If you’re a regular reader, you might have noticed that I’ve been on a quest for the perfect backup program, and ended up writing my own encryption layer over bup.
While writing encbup, I wasn’t very satisfied with having to download the entire huge archive just to restore a file, and still wished that I could use EncFS together with rdiff-backup to have true remote-mountable, encrypted, deduplicated, versioned backups.
Trying obnam again (spoiler: it’s still pretty slow), I noticed that it included a
mount command. Looking at it, I discovered fuse-python and fusepy, and realized that writing a FUSE filesystem in Python is pretty much trivial.
The astute observer will have already realized where I’m going with this: I decided to write an encrypted filesystem layer in Python! This layer would be very similar to EncFS, with a few crucial differences:
- It would work in reverse mode by default, accepting regular files and exposing an encrypted directory. This way, any backup program will see (and back up) encrypted directories, without requiring any extra storage whatsoever.
- It would also accept a configuration file with a list of directories and would expose them under the mountpoint. That way, all the backup script would need to do would be to back the mountpoint up, and various disparate directories would get backed up at once.
- It would be geared towards backups, rather than encrypted storage, and would be very fun to write.
A sample FUSE filesystem
The first step towards writing this script is to write a pure pass-through filesystem. This would merely accept one directory and expose it under the mountpoint, ensuring that all changes in that mountpoint would be mirrored to the source.
fusepy requires you to write a class with various OS-level filesystem methods defined. You define the ones your filesystem supports, and leave the others undefined, but I needed to define them all, since mine is a pass-through filesystem that should act like the original one as faithfully as possible.
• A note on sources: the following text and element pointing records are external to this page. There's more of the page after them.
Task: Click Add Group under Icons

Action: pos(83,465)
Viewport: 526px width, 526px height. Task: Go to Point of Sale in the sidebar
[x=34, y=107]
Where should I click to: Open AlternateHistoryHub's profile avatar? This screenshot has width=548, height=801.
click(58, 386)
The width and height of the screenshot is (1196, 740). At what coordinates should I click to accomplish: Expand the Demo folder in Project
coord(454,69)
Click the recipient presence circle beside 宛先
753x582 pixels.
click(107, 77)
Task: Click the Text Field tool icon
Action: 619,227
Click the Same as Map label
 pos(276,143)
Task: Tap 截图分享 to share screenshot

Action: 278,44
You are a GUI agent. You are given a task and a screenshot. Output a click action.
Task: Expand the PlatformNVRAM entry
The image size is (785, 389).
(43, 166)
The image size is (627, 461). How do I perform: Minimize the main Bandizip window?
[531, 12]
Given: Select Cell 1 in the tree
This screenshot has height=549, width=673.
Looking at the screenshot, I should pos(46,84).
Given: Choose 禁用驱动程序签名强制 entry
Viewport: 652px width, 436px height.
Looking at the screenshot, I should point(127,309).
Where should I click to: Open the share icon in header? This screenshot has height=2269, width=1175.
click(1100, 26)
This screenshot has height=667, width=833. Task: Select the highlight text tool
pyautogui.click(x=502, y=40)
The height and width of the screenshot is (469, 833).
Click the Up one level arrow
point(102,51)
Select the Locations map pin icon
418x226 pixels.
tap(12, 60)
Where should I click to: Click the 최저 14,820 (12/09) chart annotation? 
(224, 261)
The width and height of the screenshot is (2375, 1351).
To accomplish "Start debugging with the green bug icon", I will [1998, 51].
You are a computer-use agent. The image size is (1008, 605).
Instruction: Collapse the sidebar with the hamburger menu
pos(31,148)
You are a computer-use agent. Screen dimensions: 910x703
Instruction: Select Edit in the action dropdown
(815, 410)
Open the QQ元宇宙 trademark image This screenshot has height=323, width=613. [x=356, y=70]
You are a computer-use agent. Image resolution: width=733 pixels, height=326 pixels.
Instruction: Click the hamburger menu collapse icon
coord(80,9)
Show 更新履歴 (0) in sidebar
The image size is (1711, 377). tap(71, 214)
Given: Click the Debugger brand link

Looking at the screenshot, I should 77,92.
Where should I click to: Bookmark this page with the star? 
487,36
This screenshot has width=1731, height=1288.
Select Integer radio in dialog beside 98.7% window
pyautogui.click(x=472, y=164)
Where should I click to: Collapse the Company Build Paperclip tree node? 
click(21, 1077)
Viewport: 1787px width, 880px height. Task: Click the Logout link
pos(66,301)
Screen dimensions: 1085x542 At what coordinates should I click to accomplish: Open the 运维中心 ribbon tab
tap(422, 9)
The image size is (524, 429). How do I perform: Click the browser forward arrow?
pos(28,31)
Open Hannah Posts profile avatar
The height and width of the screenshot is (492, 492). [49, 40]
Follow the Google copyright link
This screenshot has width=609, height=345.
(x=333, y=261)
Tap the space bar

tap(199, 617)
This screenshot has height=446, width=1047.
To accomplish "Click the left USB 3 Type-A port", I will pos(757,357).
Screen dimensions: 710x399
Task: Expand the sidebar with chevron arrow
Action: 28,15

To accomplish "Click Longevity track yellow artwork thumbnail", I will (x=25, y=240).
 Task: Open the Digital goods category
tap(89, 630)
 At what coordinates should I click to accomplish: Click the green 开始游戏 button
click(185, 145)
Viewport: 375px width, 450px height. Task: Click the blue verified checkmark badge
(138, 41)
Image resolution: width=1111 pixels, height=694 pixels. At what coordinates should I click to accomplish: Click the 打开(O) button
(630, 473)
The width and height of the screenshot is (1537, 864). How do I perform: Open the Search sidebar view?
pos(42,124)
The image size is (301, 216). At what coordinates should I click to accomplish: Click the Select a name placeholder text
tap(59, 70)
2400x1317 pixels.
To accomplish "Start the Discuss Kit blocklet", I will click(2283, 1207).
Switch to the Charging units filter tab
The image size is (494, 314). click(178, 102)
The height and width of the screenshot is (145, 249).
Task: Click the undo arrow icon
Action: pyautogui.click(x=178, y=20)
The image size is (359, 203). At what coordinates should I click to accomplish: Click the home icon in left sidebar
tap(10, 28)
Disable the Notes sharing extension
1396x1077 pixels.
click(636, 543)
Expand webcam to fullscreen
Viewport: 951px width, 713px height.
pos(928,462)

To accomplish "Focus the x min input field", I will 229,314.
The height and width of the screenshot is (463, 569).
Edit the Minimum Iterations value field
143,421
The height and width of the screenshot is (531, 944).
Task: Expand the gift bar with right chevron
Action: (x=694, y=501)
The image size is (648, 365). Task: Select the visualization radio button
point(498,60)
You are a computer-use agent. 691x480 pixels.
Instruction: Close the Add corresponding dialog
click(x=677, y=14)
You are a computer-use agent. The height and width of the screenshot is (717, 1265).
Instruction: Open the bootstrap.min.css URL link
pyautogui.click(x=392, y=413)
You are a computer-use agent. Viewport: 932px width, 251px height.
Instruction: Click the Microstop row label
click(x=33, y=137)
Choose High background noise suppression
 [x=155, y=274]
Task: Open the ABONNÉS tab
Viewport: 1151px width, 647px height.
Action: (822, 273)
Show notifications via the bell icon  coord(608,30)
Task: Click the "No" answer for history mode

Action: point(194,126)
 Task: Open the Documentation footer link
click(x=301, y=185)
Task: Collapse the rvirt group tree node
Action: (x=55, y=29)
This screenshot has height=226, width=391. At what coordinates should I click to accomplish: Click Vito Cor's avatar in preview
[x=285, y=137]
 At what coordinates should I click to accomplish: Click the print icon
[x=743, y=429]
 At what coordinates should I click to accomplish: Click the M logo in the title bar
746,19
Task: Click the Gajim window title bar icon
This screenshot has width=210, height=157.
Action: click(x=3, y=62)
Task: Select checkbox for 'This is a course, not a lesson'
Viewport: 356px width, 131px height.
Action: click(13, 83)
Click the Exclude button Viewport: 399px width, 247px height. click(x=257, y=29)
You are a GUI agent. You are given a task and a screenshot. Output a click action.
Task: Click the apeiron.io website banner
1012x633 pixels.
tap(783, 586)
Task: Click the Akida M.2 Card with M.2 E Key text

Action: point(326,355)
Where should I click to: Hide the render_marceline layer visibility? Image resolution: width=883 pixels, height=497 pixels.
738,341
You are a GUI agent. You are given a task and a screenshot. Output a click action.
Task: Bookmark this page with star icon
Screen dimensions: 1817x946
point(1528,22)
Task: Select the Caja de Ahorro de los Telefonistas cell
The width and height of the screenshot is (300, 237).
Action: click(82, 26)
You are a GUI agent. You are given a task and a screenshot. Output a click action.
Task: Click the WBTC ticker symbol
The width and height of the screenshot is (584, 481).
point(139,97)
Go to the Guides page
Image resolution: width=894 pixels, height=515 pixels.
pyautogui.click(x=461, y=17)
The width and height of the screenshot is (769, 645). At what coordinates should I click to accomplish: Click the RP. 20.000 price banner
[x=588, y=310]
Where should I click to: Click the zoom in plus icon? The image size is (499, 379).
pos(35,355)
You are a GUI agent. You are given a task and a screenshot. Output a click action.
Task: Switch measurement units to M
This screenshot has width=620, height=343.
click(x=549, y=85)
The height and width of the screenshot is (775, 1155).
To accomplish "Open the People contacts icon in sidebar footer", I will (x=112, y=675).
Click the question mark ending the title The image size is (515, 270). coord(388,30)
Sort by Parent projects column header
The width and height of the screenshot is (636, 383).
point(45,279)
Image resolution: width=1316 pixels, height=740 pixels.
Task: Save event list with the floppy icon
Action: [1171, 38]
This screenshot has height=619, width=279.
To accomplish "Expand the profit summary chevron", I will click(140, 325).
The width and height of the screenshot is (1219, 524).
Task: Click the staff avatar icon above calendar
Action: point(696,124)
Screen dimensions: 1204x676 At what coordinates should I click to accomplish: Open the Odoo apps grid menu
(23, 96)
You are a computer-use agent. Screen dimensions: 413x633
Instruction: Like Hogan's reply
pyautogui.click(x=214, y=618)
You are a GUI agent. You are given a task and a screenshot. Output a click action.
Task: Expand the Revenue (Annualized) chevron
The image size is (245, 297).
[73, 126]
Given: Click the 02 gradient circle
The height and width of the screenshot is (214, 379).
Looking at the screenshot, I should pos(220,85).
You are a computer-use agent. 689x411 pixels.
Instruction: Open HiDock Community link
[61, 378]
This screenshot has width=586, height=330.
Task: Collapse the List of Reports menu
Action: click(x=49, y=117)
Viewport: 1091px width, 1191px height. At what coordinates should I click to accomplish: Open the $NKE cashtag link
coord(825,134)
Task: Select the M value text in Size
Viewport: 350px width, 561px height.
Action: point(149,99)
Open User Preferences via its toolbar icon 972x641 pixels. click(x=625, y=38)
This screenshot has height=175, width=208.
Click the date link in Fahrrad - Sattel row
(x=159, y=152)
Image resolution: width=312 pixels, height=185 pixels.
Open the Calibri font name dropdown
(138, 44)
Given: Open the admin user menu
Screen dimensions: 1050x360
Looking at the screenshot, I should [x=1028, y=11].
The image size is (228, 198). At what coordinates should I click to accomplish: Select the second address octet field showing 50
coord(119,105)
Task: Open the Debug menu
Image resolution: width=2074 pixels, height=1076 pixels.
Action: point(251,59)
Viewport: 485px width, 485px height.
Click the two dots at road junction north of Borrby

It was pretty easy and fun to write this, as most methods are just thin wrappers around the os module (and, indeed, you can just assign them directly if you like, e.g.
open = os.open, but my module needs some path expansion). Unfortunately, fuse-python had a bug (as far as I can tell) that did not allow it to pass the file handlers back to the filesystem when opening and reading files, so my script couldn’t tell which file handle an app wanted to read or write to, causing failures. fusepy worked very well, and required minimal changes. It’s also a single file, so you can just bundle it with your project.
I would like to give you the code here, in case you want to implement your own filesystem. This provides a great starting point, as you can just paste the class into your project and override the methods you need, ignoring the rest.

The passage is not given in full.